Tina Consola, managing deputy director of Mayor Rahm Emanuel’s Department of Finance, acknowledged that City Hall “accelerated the determination of liability on the front end, sped up late penalties on the back end” and changed the law when a judge raised questions about the process, according to plaintiffs attorney Jacie Zolna, who questioned Consola.

Potentially more damaging was Consola’s response when Zolna confronted her with a photograph used to issue a speed-camera ticket to one of his clients accused of going 34 mph near Orr High School in a zone that was marked as having a 20 mph speed limit, but only when children were present.

“She could not discern whether it was a child in the picture. Yet, she also told me it was a completely acceptable practice for the city to issue such tickets,” Zolna said Thursday.

“They’re putting the impossible burden on people of trying to determine whether a blob in a picture is a school child. They’re collecting on tickets that never should have been issued in the first place.”

“The City continues to believe that it will prevail in this case and nothing said in the deposition today changes that,” Law Department spokesman Bill McCaffrey said in an email. The evidence shows that the plaintiffs violated the law and received notices of these violations, and therefore are not entitled to any recovery. We will continue to focus on defending this case in court, and not on trying the case in the media.”

Zolna also cited several other potentially damaging admissions by Consola. She disclosed that:

  • In February 2016, shortly after a judge accused the city of denying motorists due process, the state stopped siphoning state tax refunds of speed-cam and red-light camera scofflaws for fear that Zolna would win the lawsuit.
  • About a month later, the city stopped booting vehicles owned by speed-camera and red-light camera scofflaws and stopped asking the state to suspend their driver’s licenses. When Zolna asked Consola why, an attorney representing the city “refused to let her answer.”
  • Around the same time, the city changed its procedures to give motorists 21 days to contest a notice, instead of 14 days, and lengthened — from 21 to 25 days — the grace period before late fees are tacked on.
  • IBM — the company awarded a 10-year, $188 million contract to operate the computer system used to generate millions of parking, red-light camera and speed-camera tickets — makes the final determination of when tickets are issued, not the city.

Earlier this year, a Circuit Court judge accused City Hall of violating the “fundamental principles of justice, equity and good conscience” by issuing thousands of red-light and speed-camera tickets. The motorists who sued alleged they were denied due process because they were not given a second notice of their violations.

Technically, Circuit Judge Kathleen Kennedy simply rejected the city’s motion to dismiss the case and kept alive a lawsuit Zolna filed on behalf of three ticketed motorists.

But the wording of her ruling was so strong there was little doubt thousands of red-light and speed-camera tickets issued since 2003 would ultimately be nullified, potentially forcing the city to refund hundreds of millions of dollars in fines and penalties already paid.
§
The tasks.
1/ According to the article on speed-camera tickets, what are the value and length of the contract awarded to IBM?
2/ Translate this sentence from the article on speed-camera tickets into Spanish: "They're collecting on tickets that never should have been issued in the first place."
3/ According to the article on speed-camera tickets, why did the state stop siphoning state tax refunds of speed-camera and red-light camera scofflaws in February 2016?

Data supplied.
§
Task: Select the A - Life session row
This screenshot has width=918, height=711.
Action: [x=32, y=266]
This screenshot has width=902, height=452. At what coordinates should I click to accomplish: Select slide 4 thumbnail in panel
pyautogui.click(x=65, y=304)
§
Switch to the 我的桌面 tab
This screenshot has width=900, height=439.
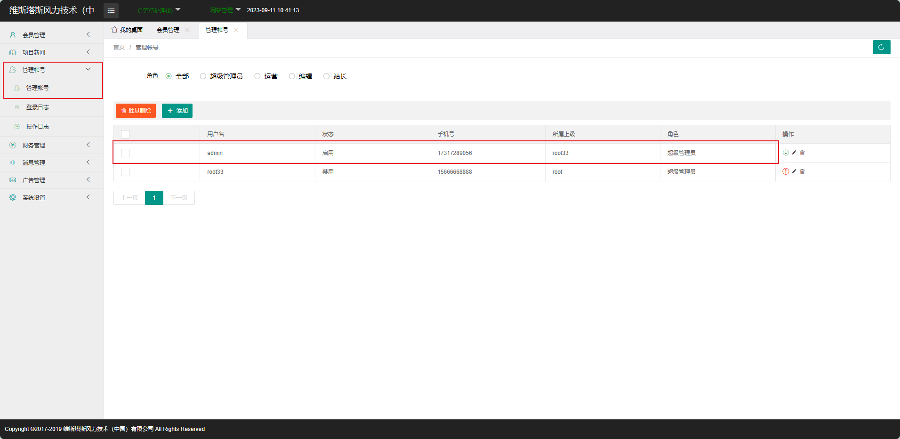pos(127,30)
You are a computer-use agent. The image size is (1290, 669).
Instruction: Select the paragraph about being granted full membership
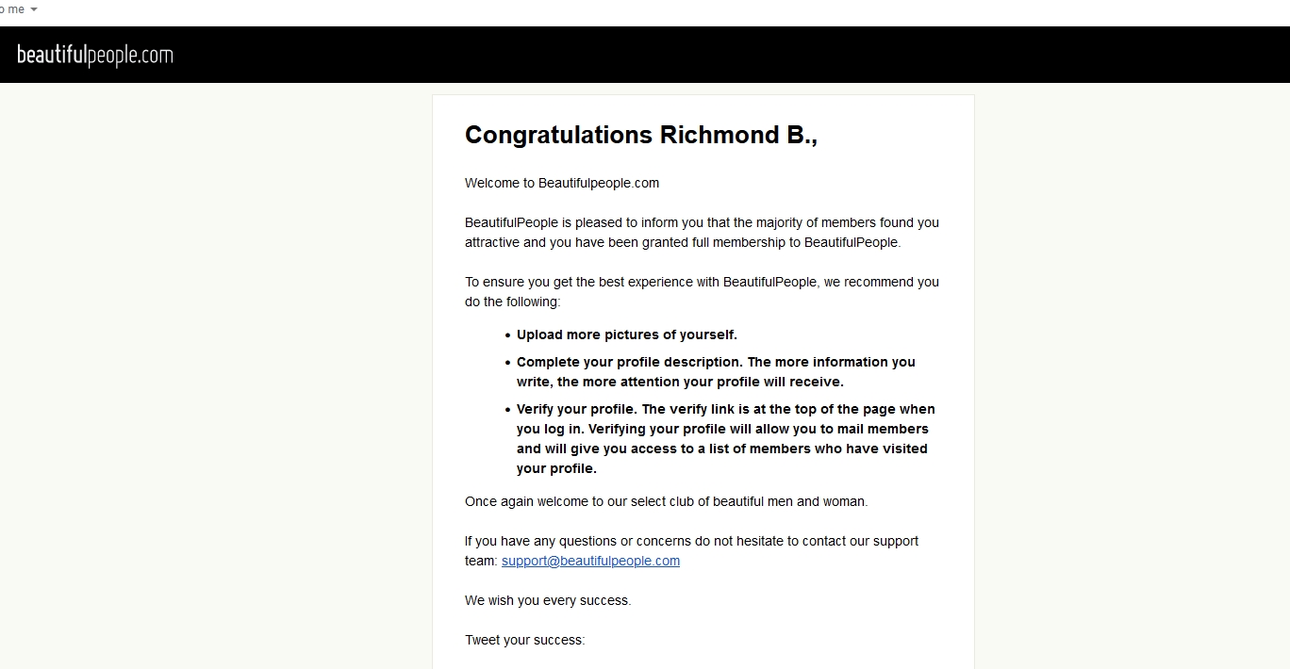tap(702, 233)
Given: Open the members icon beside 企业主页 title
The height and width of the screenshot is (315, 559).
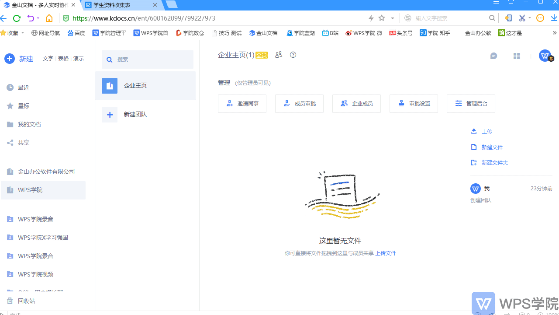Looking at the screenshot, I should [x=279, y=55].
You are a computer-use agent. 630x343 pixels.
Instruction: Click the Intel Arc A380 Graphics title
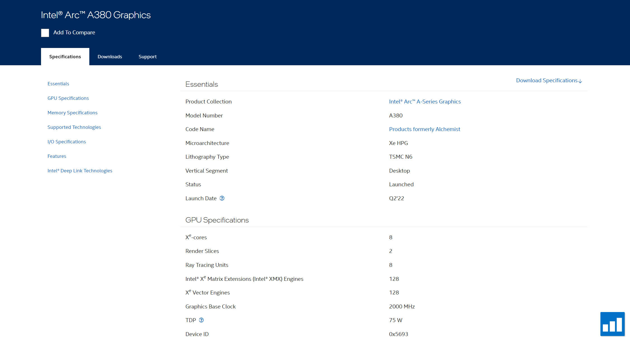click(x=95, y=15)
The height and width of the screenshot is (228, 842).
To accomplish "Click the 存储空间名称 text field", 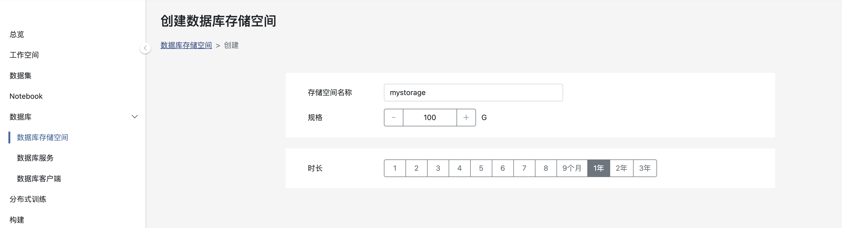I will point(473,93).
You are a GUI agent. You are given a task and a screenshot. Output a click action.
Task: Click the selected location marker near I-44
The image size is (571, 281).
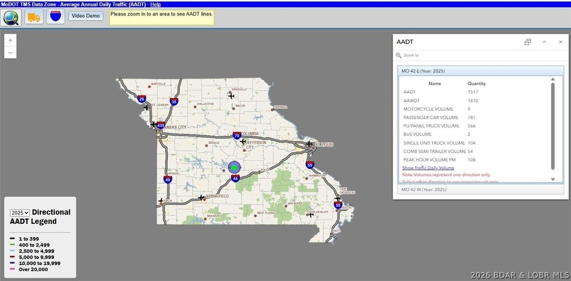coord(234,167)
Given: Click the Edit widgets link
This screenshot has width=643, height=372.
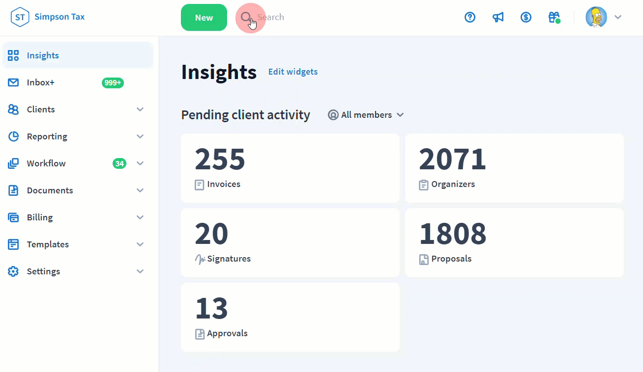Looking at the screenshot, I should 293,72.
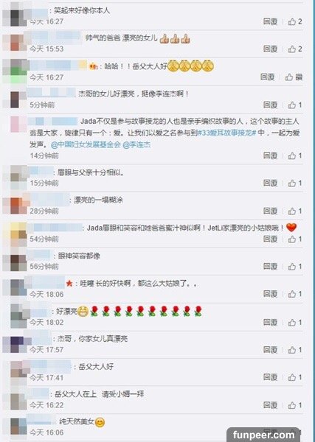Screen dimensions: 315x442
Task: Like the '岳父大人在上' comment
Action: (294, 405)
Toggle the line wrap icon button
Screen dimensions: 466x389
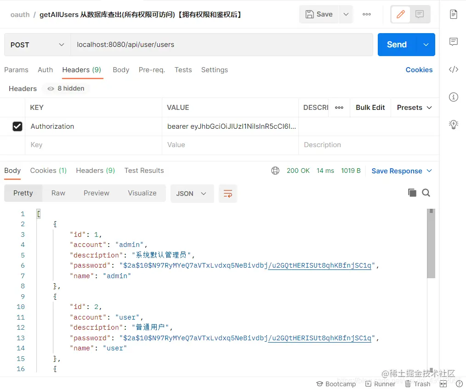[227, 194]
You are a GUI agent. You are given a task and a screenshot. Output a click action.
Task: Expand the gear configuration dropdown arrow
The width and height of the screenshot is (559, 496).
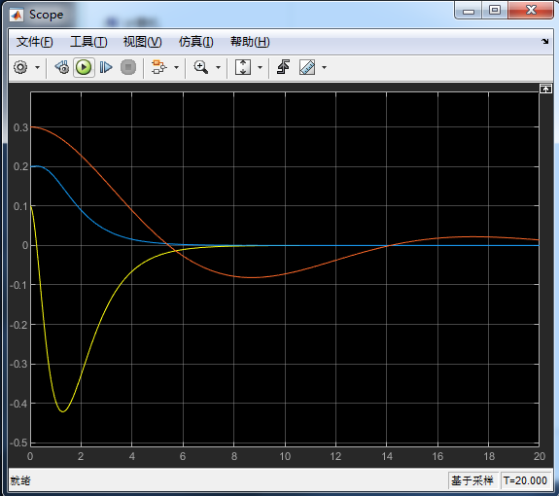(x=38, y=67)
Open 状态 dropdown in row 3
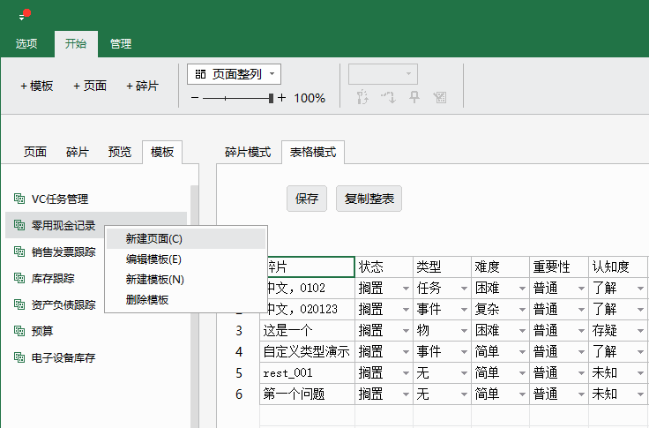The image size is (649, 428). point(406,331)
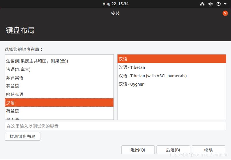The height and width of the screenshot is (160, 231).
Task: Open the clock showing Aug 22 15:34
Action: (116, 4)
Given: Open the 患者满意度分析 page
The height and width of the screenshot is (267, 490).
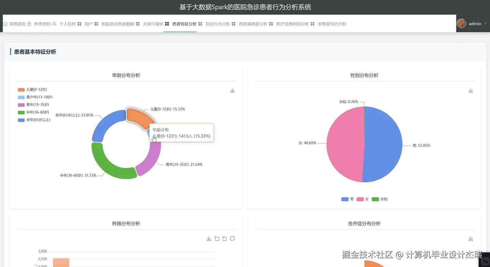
§
Solved tasks.
1/ $188 million over 10 years.

2/ Están cobrando multas que nunca debieron haberse emitido en primer lugar.

3/ The state stopped because it feared that Zolna would win the lawsuit. The change came shortly after a judge accused the city of denying motorists due process.